April 2016 Church & State - April 2016

Judging A Justice: Antonin Scalia And The Verdict Of History

  AU admin

Your mother probably taught you that it’s impolite to say something negative when a person dies. 

There’s some truth to that, but in the case of public figures whose actions and decisions affect the lives of others, we must not don blinders. Such individuals deserve a frank assessment of their legacy.

This brings us to Supreme Court Justice Antonina Scalia, who died Feb. 13 while visiting a hunting ranch in Texas. Scalia, who was 79, had served on the high court for 30 years. During that time, he emerged as the most vocal member of the court’s conservative wing. He was known for his aggressive style, which more often than not lapsed into sarcasm.

Conservatives portrayed Scalia as a towering intellectual giant. Most court observers, even liberal critics, acknowledged that Scalia was smart. But his intelligence took him only so far. Scalia’s legal theory – he claimed to embrace “originalism” – became a type of tunnel vision. He was so focused on the Constitution as written in 1787 that he couldn’t see the people off to the sides.

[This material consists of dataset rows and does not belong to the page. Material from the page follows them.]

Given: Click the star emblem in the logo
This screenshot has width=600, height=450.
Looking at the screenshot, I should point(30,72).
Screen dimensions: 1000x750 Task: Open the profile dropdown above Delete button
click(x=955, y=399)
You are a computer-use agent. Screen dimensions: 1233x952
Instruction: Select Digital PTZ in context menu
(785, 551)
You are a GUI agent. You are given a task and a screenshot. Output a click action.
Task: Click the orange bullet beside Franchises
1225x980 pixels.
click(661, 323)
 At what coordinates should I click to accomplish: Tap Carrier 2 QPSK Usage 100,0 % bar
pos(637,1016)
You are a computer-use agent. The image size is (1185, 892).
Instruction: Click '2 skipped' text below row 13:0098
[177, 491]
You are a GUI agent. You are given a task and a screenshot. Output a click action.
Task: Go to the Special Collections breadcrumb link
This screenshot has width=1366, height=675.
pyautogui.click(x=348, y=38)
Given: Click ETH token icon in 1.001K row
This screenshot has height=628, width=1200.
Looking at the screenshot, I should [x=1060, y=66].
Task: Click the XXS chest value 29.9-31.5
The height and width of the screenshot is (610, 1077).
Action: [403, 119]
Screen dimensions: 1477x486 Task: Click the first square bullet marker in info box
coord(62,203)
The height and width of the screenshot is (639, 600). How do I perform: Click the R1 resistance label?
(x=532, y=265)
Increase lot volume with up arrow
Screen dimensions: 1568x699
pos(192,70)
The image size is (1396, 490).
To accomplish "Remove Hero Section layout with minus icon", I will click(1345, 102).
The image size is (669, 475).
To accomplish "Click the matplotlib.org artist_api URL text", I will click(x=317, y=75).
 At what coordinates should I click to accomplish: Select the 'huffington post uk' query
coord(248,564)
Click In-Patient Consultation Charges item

Those people were women, religious and racial minorities, LGBT Americans and others who sought entry into the American experiment as full and equal partners. Too often, they were excluded by Scalia’s narrow range of vision.

His cramped worldview could not encompass those who wanted no part of government-sponsored religion. Too often when it came to separation of church and state, one got the impression that Scalia’s view was a shrug and a claim of,“What’s the big deal? It’s just a prayer.” He failed to understand that the prayer wasn’t the big deal. Having it forced on you was.

For all his intelligence, Scalia was no scientist. His dissent in Edwards v. Aguillard, a 1987 case challenging a Louisiana law designed to promote creationism in public schools, was remarkably tone deaf to the damage fundamentalism masquerading as science can cause.

Scalia bought the argument that there were secular reasons for equating Bible stories with scientific fact, an absurd assertion. Had his side won the day, millions of children would have been indoctrinated in bad science and bad theology. There’s no telling how this might have affected their futures.

Scalia was a father, grandfather, spouse and friend. The people who loved him mourn his passing, and we extend our condolences to them. None of that, however, should stop us from fully assessing Scalia’s legacy and bluntly talking about what he got wrong. And he got much wrong.

His vision of the Constitution excluded too many Americans and left a lot of people on the outside looking in. His was a jurisprudence that too often looked back to the 19th century instead of forward to the 22nd. 

Future historians won’t likely judge Scalia kindly. We who lived through his narrow vision of religious freedom, those among us who actually experienced its shortcomings, should not either.